# WORK INSTRUCTION:
Copy out the entries that follow. Leave none out.

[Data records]
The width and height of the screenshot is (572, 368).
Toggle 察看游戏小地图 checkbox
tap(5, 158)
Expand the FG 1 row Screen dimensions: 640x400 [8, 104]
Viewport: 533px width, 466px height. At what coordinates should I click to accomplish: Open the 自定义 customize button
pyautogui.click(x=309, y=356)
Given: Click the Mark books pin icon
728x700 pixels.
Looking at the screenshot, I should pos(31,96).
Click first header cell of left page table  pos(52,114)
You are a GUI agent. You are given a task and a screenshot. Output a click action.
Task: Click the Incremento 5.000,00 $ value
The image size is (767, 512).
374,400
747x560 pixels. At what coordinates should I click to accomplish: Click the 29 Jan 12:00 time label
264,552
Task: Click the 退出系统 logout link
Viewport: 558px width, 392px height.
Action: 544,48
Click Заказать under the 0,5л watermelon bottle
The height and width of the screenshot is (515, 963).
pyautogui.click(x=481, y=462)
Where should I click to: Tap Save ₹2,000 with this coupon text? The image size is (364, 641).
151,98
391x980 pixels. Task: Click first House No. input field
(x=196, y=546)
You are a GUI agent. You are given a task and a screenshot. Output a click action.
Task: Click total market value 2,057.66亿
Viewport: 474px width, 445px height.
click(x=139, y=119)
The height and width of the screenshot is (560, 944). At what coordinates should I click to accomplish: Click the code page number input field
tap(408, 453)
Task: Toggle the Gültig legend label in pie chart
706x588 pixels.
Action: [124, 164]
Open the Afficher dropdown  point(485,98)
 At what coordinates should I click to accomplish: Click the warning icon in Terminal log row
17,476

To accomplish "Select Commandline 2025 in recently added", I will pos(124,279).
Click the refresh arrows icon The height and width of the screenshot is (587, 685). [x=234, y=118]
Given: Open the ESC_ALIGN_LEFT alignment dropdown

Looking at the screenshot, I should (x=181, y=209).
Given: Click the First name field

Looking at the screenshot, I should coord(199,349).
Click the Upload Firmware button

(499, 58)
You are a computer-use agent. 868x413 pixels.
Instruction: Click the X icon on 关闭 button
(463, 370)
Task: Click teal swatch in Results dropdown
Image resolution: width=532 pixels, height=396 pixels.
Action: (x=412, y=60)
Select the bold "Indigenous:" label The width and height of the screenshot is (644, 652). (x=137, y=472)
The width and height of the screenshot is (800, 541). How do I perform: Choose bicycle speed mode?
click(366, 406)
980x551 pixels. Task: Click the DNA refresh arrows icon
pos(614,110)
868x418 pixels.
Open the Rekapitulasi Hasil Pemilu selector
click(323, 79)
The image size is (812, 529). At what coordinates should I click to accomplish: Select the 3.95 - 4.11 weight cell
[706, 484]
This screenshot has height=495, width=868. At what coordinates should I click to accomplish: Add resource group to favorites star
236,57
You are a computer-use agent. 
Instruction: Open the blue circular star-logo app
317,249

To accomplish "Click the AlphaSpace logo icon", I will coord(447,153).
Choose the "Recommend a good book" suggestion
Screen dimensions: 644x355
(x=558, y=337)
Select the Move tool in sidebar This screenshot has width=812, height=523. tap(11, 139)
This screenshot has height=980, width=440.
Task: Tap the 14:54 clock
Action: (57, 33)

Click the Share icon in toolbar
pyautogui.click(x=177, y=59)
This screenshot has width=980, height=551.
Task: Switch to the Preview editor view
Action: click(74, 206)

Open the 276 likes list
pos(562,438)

# EXERCISE OUTPUT:
The width and height of the screenshot is (572, 368).
Toggle 察看游戏小地图 checkbox
tap(5, 158)
Expand the FG 1 row Screen dimensions: 640x400 [8, 104]
Viewport: 533px width, 466px height. At what coordinates should I click to accomplish: Open the 自定义 customize button
pyautogui.click(x=309, y=356)
Given: Click the Mark books pin icon
728x700 pixels.
Looking at the screenshot, I should pos(31,96).
Click first header cell of left page table  pos(52,114)
You are a GUI agent. You are given a task and a screenshot. Output a click action.
Task: Click the Incremento 5.000,00 $ value
The image size is (767, 512).
374,400
747x560 pixels. At what coordinates should I click to accomplish: Click the 29 Jan 12:00 time label
264,552
Task: Click the 退出系统 logout link
Viewport: 558px width, 392px height.
Action: 544,48
Click Заказать under the 0,5л watermelon bottle
The height and width of the screenshot is (515, 963).
pyautogui.click(x=481, y=462)
Where should I click to: Tap Save ₹2,000 with this coupon text? The image size is (364, 641).
151,98
391x980 pixels. Task: Click first House No. input field
(x=196, y=546)
You are a GUI agent. You are given a task and a screenshot. Output a click action.
Task: Click total market value 2,057.66亿
Viewport: 474px width, 445px height.
click(x=139, y=119)
The height and width of the screenshot is (560, 944). At what coordinates should I click to accomplish: Click the code page number input field
tap(408, 453)
Task: Toggle the Gültig legend label in pie chart
706x588 pixels.
Action: [124, 164]
Open the Afficher dropdown  point(485,98)
 At what coordinates should I click to accomplish: Click the warning icon in Terminal log row
17,476

To accomplish "Select Commandline 2025 in recently added", I will pos(124,279).
Click the refresh arrows icon The height and width of the screenshot is (587, 685). [x=234, y=118]
Given: Open the ESC_ALIGN_LEFT alignment dropdown

Looking at the screenshot, I should (x=181, y=209).
Given: Click the First name field

Looking at the screenshot, I should coord(199,349).
Click the Upload Firmware button

(499, 58)
You are a computer-use agent. 868x413 pixels.
Instruction: Click the X icon on 关闭 button
(463, 370)
Task: Click teal swatch in Results dropdown
Image resolution: width=532 pixels, height=396 pixels.
Action: (x=412, y=60)
Select the bold "Indigenous:" label The width and height of the screenshot is (644, 652). (x=137, y=472)
The width and height of the screenshot is (800, 541). How do I perform: Choose bicycle speed mode?
click(366, 406)
980x551 pixels. Task: Click the DNA refresh arrows icon
pos(614,110)
868x418 pixels.
Open the Rekapitulasi Hasil Pemilu selector
click(323, 79)
The image size is (812, 529). At what coordinates should I click to accomplish: Select the 3.95 - 4.11 weight cell
[706, 484]
This screenshot has height=495, width=868. At what coordinates should I click to accomplish: Add resource group to favorites star
236,57
You are a computer-use agent. 
Instruction: Open the blue circular star-logo app
317,249

To accomplish "Click the AlphaSpace logo icon", I will coord(447,153).
Choose the "Recommend a good book" suggestion
Screen dimensions: 644x355
(x=558, y=337)
Select the Move tool in sidebar This screenshot has width=812, height=523. tap(11, 139)
This screenshot has height=980, width=440.
Task: Tap the 14:54 clock
Action: (57, 33)

Click the Share icon in toolbar
pyautogui.click(x=177, y=59)
This screenshot has width=980, height=551.
Task: Switch to the Preview editor view
Action: click(74, 206)

Open the 276 likes list
pos(562,438)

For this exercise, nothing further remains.